[Source data]
+++
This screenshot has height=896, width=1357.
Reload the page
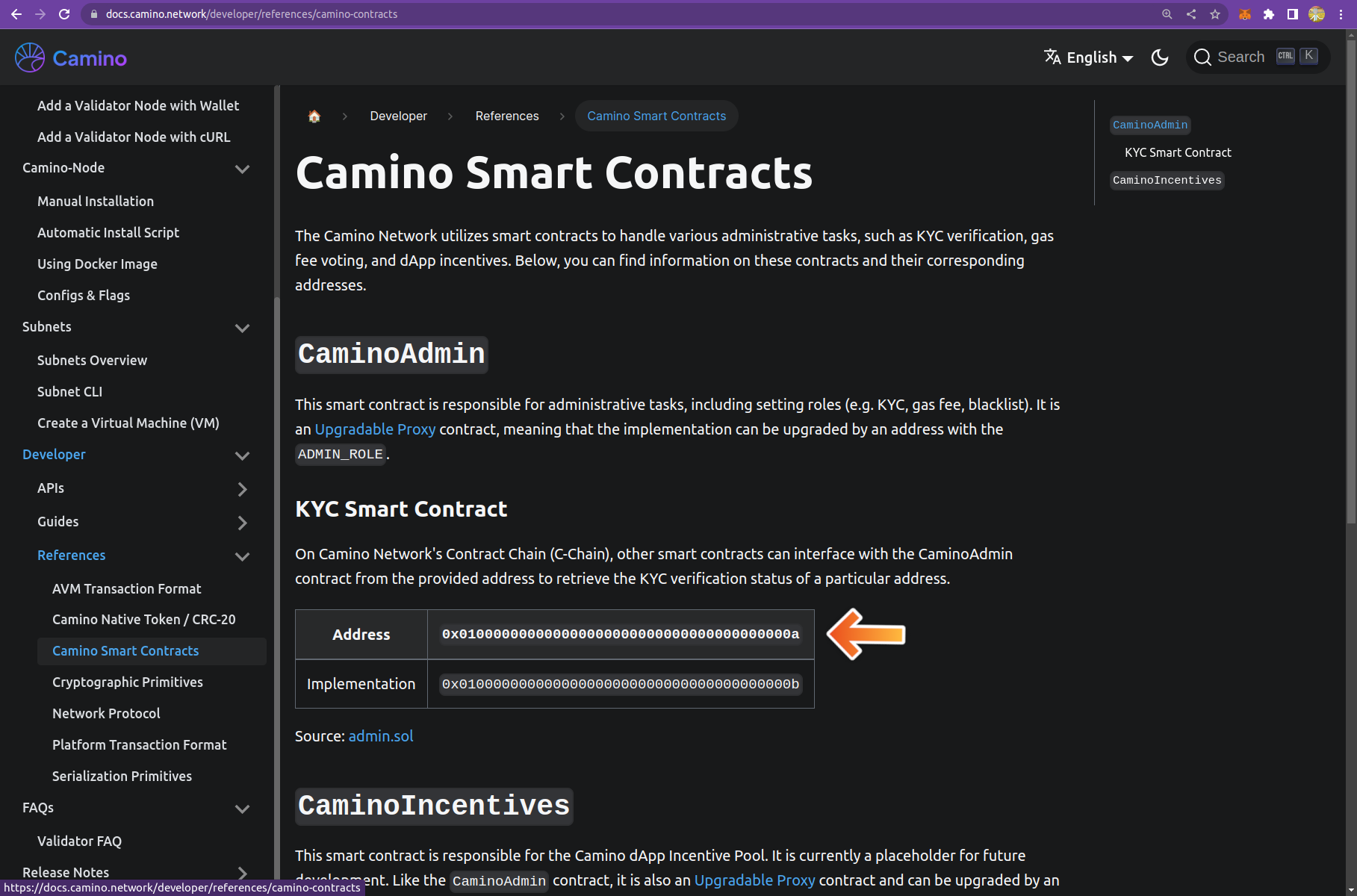pyautogui.click(x=64, y=14)
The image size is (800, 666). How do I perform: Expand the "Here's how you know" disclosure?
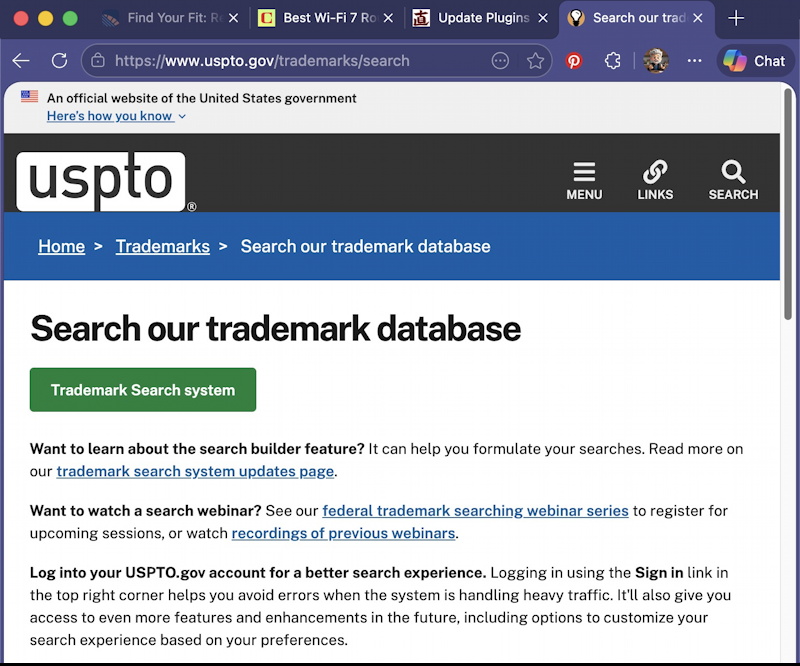tap(110, 116)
+++
→ Problem statement: Turn every line of the source data above into a numbered list, skipping any blank lines. Leave the pictures out of the list.

→ Answer:
1. This screenshot has height=896, width=1357.
2. Reload the page
3. pyautogui.click(x=64, y=14)
4. The image size is (800, 666). How do I perform: Expand the "Here's how you know" disclosure?
5. tap(110, 116)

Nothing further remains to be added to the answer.